IMO GPUs get refreshed in much shorter cycles than CPUs (with the GPU architecture being completely changed almost within 2~1 years or less) they cannot spend much resources into power saving techniques such as intel/AMD could.
You know, that wasn't true back then and it's even less true today. There's a clear lineage from the TNT to the NV30, just like there's a clear lineage from the K7 (arguably K6?) to the K10. The same is true for 3DFX, Intel, and many others.
The difference between CPUs and GPUs is more that GPUs have more iterations of the same architecture. CPUs tend to just have minor derivatives based on the cache size and, more recently, number of cores. GPUs need to evolve to add new features, and also hit the TSMC/UMC half-nodes including 150nm, 110nm and 80nm.

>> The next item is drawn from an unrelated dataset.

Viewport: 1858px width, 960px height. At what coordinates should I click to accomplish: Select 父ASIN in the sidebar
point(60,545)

Intel and AMD, on the other hand, only focus on the full nodes, and there are many reasons why that makes sense.
Also, if you exclude code morphing techniques, it's not like it's easy to come up with a new CPU architecture that's really better than what you could come up with by evolving your previous architecture. Unless, of course, your previous architecture just couldn't possibly be evolved because its design goals are incredibly different from what you'd want to do today. The Pentium 4 is a fairly obvious example there.

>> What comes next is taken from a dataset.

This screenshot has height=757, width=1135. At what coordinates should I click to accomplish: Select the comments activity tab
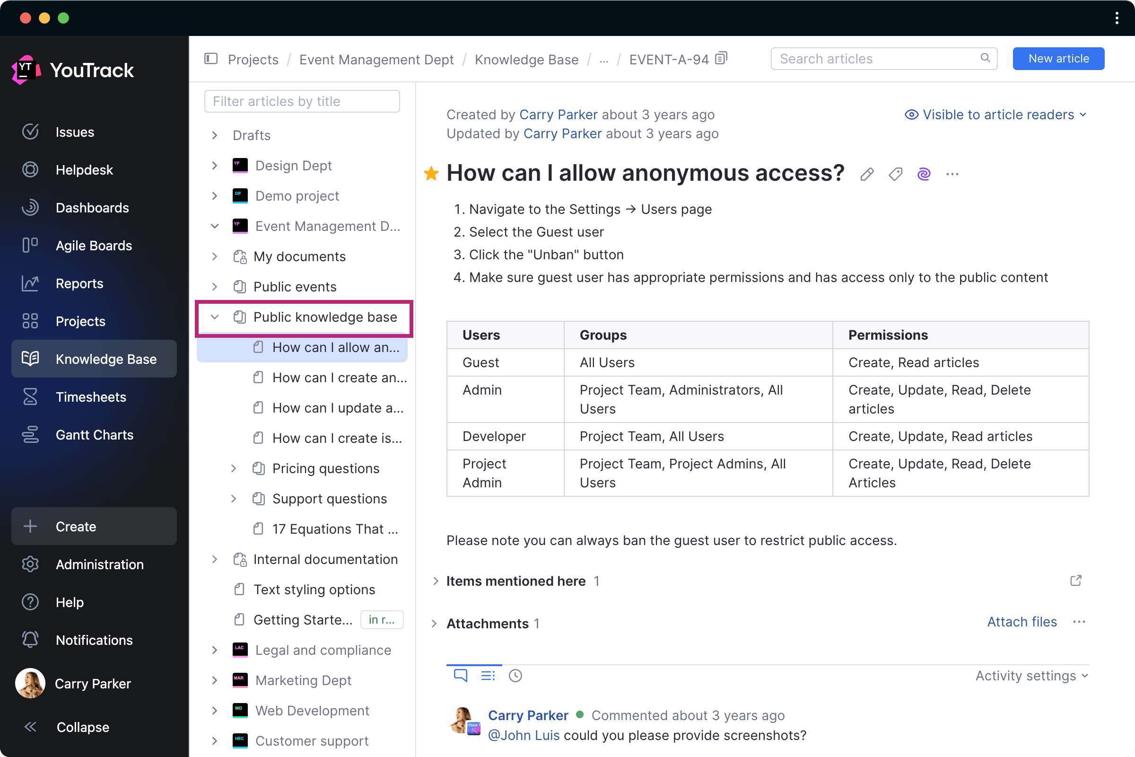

Of course, but hold on, do current GPUs use such power saving techniques? (look at the bolded part above). I thought this is why they employed 2d/3d clocks, because [...]
2D/3D clocks were introduced by NVIDIA for the GeForce FX Series. Back then, GPUs were deep, but not anywhere as wide as they are today. The NV3x only had one 'pipeline', or more precisely one quad pipeline for NV30/NV35 and one half-quad-pipeline for the lower-end derivatives. Now, you tell me how to disable *part* of one pipeline!

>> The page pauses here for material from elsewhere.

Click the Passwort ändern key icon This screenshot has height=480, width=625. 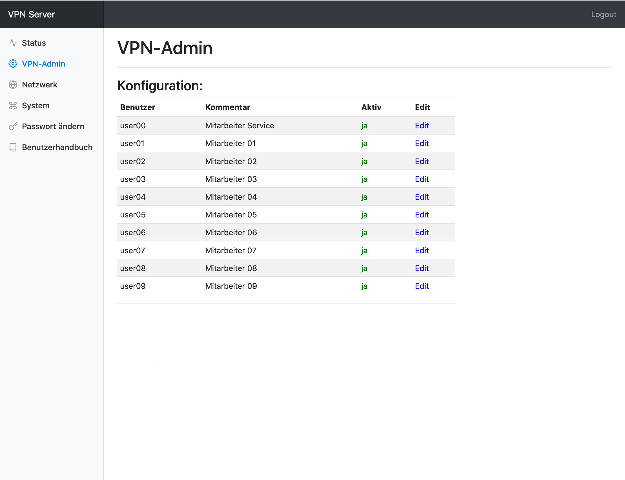[13, 126]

(without disabling specific ALUs in it, which wouldn't do miracles and might be much more complex!)
Now, look at G8x. You've got 8 clusters, and each cluster has two 'multiprocessors' (aka ALU blocks) and one quad-pipeline TMU. You've also got 6 quad-ROPs, and each of those is directly associated with one memory channel. Now, think about what might happen when under Vista Aero. Disable 7 clusters, and maybe even one of the two multiprocessors in that cluster and the interpolation/SFU unit. Disable several ROPs based on how much video memory you need. And since Aero never works at 250FPS, much of the time you could power-down everything else on the GPU too.
That's not complicated. It's easy as hell. As Jen-Hsun would say, it's even easier than walking two miles!
(bonus points to whoever remembers where that quote is from...) - and honestly, I don't know if it works like that, but you'd seriously expect it to. You can apply roughly the same principles to G7x, R5xx and R6xx of course. Although being wider helps, obviously.
And I'll admit not to really understand people who say GPUs are bad in terms of power consumption. AMD and NVIDIA GPUs are just fine in terms of power consumption given their die size and the amount of high-voltage GDDR memory that must be considered in the TDP calculation. Is there some room for improvement? Sure. But there is with CPUs too, and I don't think it's so obvious where there is the most room for improvement either. Custom logic helps CPUs for a given level of performance, but there's no magic there. The GPUs certainly have an image problem in terms of power consumption in the mainstream, though.